Eat Country Ham Month
That’s right. You heard correctly.
Eat. Country. Ham.
If you’re wondering whether I like country ham or not…I love it. So much so in fact, when I realized what this month was about my initial thought was, “shouldn’t this be November?“, but then remembered I’m in the minority with my stance on turkey.
SPOILER: I can’t stand it. *except when my partner’s mother makes it because there’s a lot going on there*
But back on track with the country ham because I learned a LOT:
- Virginia is famous for their country ham
- it’s dry cured with a mix of salt, sugar, nitrate as well as other spices
- most are hardwood smoked (Hickory & Red Oak are common)

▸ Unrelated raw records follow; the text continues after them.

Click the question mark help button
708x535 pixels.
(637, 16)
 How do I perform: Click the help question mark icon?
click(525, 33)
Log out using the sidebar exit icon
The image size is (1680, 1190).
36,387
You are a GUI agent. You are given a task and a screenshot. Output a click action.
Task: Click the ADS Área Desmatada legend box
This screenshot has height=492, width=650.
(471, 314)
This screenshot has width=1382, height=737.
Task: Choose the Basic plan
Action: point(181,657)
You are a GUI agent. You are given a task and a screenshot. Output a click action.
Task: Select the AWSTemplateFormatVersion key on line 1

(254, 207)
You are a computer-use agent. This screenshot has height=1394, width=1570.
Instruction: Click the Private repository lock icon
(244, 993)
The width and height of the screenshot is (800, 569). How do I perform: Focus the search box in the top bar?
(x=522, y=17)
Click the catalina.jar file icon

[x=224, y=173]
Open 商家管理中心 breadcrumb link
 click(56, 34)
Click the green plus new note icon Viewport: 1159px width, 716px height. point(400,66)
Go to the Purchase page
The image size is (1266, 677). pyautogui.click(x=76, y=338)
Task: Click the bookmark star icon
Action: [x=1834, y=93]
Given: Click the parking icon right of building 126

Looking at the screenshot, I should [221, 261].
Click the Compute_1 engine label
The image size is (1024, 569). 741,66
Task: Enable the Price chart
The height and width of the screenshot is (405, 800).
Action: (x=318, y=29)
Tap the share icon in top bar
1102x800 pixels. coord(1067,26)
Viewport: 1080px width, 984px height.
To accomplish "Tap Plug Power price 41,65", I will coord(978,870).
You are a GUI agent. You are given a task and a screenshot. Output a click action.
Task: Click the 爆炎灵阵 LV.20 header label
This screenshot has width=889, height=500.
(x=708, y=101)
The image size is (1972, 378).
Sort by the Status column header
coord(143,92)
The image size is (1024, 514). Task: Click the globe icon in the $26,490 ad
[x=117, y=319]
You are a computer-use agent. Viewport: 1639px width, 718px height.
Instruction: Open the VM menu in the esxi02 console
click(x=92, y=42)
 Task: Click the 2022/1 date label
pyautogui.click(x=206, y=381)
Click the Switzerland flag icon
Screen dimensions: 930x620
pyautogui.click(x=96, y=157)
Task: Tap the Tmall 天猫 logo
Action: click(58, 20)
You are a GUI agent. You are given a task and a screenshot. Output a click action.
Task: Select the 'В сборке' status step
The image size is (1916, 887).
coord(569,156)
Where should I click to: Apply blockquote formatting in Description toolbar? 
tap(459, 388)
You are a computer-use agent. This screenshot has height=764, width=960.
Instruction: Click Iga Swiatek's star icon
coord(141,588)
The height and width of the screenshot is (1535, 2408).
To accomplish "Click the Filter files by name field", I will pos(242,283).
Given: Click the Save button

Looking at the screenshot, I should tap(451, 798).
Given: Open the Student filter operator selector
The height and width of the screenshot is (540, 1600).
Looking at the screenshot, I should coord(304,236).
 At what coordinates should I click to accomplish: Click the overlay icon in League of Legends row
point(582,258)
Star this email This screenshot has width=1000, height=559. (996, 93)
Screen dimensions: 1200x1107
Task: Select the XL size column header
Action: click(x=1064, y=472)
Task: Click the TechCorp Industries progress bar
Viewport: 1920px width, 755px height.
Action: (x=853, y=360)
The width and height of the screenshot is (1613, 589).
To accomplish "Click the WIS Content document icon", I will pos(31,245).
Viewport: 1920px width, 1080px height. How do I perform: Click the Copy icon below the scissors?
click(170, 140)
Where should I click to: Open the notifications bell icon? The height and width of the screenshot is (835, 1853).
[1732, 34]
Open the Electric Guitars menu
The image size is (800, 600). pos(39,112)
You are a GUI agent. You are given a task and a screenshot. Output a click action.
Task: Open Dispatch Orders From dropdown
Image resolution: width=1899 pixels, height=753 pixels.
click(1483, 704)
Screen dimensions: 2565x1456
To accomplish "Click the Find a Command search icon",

- it can be left to age from three months to upwards of three years
- the majority are cured in family owned and operated facilities
- there is a Ham Belt
- Kentucky, North Carolina, Tennessee, and Virginia
- this whole time I was thinking of honey baked ham
So it might of taken me a bit to work through my confusion since I truly thought we were talking about honey baked ham (
don’t know why), but it all came together. Even though I don’t live in the ham belt I’ve still had my fair share of country ham- normally during breakfast at a good diner.
Do I recommend it? Absolutely. Give it a shot and share your thoughts since I’ve been told it’s a bit of an acquired taste.